More About Rooibos

 

About the Rooibos Shrub
Rooibos (Aspalathus linearis) is a delicate shrub with bright green, needle-like leaves that is native to the Cedarberg Mountains of the Western Cape. It grows about one-half to two meters tall (1" - 5 feet), with small yellow flowers in the spring. Rooibos thrives in the hot, dry conditions of western South Africa. Rooibos belongs to the legume family and is botanically unrelated to Camellia sinensis, the plant whose leaves are used to make black, green, and oolong teas.

This fairly drought resistant plant seeks deeply for its moisture requirements with the aid of a taproot, up to a depth of two meters below the surface depending on the soil depth, with a finely branched network of roots just below the ground surface. Seeds can be planted between February and March, but greenhouse-raised seedlings have to wait until July or August to be planted outdoors. Harvest takes place once a year, between January and March. Leaves from a new plant can be harvested after just 18 months, then every year after.

Like other kinds of tea, dried rooibos is graded according to its color, aroma, flavor, and cut length. Because it comes from the best growing region in the world, nearly all the rooibos produced is considered the highest grade, or 'supergrade.' This grade is acceptable for export, and is currently sold in England, Germany, Holland, Switzerland, Malaysia, China, Japan, and the United States.
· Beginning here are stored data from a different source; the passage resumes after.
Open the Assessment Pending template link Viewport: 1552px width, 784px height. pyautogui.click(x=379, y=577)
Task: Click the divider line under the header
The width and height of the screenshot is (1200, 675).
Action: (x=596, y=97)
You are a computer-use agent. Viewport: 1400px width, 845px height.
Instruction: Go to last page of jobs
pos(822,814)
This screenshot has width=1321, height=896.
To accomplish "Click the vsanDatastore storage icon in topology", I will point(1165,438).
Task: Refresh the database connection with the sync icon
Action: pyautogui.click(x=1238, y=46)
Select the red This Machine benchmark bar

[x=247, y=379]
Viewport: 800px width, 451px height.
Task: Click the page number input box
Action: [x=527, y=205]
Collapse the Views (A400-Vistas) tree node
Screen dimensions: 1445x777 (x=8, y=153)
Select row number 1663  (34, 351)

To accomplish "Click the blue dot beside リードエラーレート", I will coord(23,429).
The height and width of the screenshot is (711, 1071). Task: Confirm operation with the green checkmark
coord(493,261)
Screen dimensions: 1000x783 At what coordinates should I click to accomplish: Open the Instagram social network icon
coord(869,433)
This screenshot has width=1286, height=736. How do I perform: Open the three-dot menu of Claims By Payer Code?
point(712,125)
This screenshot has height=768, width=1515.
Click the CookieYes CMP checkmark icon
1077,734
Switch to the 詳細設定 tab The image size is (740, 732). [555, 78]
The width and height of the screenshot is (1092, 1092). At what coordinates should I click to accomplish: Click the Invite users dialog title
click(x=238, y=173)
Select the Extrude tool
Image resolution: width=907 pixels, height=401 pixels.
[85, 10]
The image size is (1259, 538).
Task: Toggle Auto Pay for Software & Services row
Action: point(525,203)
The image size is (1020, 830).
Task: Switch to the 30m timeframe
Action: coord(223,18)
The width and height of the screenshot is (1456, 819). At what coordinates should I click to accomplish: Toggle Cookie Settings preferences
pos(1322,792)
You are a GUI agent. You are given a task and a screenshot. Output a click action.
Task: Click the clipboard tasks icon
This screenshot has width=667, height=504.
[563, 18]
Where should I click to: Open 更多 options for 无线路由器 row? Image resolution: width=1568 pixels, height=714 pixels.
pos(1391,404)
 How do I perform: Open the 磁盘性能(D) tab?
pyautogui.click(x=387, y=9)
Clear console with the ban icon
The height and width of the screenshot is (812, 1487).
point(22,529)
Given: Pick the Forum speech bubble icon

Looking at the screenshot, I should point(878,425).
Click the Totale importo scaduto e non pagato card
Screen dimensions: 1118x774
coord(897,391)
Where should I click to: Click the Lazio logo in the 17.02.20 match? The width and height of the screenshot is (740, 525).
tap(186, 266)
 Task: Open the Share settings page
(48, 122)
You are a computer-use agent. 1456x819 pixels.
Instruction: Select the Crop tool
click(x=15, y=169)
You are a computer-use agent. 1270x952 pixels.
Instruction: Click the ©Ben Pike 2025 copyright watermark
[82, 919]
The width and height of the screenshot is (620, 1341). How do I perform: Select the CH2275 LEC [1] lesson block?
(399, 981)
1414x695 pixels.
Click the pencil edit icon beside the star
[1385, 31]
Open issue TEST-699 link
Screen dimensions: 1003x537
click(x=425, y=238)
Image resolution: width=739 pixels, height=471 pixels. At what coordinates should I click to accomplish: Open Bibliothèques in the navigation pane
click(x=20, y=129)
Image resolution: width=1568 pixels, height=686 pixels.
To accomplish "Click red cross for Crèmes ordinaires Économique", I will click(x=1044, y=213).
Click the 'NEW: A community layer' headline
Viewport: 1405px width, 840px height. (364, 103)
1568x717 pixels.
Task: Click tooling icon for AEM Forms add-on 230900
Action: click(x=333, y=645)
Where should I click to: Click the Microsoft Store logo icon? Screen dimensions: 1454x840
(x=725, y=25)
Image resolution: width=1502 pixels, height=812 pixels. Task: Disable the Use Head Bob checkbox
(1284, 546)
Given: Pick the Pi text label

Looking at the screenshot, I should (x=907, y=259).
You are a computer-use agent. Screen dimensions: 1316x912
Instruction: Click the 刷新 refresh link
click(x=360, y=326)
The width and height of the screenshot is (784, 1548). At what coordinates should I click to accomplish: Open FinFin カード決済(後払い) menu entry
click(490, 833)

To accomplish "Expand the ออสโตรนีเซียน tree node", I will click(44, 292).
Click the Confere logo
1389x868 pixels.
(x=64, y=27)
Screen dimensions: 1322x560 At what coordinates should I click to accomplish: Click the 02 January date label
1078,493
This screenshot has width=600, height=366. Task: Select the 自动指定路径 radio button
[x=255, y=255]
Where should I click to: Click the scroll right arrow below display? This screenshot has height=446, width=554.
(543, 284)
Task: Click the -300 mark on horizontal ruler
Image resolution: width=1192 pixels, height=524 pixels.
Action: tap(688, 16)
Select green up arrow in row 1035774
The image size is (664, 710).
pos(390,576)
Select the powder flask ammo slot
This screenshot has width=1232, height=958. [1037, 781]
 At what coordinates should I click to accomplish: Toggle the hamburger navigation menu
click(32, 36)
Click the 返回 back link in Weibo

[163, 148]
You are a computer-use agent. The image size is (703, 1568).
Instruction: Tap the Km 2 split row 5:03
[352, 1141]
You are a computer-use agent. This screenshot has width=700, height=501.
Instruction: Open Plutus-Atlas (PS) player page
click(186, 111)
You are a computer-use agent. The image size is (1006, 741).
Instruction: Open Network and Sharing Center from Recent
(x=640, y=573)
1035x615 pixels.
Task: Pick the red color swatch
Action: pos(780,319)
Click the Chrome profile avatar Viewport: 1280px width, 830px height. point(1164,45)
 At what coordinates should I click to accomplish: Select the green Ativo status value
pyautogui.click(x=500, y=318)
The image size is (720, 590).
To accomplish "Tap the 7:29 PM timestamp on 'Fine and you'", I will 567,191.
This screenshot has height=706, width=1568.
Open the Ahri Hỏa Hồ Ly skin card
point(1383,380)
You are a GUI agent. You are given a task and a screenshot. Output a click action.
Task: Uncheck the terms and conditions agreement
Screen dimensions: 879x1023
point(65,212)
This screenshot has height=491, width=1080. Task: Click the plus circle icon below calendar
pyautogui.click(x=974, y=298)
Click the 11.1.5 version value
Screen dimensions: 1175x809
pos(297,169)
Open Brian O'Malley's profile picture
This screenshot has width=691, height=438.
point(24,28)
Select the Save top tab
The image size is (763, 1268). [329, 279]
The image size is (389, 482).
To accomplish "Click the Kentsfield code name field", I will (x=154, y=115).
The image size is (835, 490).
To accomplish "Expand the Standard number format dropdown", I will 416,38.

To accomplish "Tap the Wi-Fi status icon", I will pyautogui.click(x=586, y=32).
A 300 Year History of the Rooibos Herb
The mountain-dwelling people of the Khoi tribe were the first to develop a method for making tea from Rooibos over 300 years ago. Though the process has become more automated, the steps remain the same: the leaves (and sometimes twigs) are picked, bruised, fermented, then dried in the sun. It is the bruising step, in which the leaves are hammered or crushed, that gives Rooibos its distinctive red color.

The botanist Carl Humberg first reported the resulting beverage in 1772. But its commercial exploitation really began in 1904 when Benjamin Ginsberg, an immigrant from Czarist Russia, realized that Rooibos had trading potential. Ginsberg's family had been in the tea business for many years, and this provided him with the expertise to market what he called 'mountain tea'

During the late 1920's, the popularity of this unique tea spread throughout the Cape. Its demand grew to the extent that Pieter le Frans Nortier, a South African medical doctor and keen amateur botanist, discovered the value of the tea as an agricultural product and encouraged the first widespread cultivation of the tea.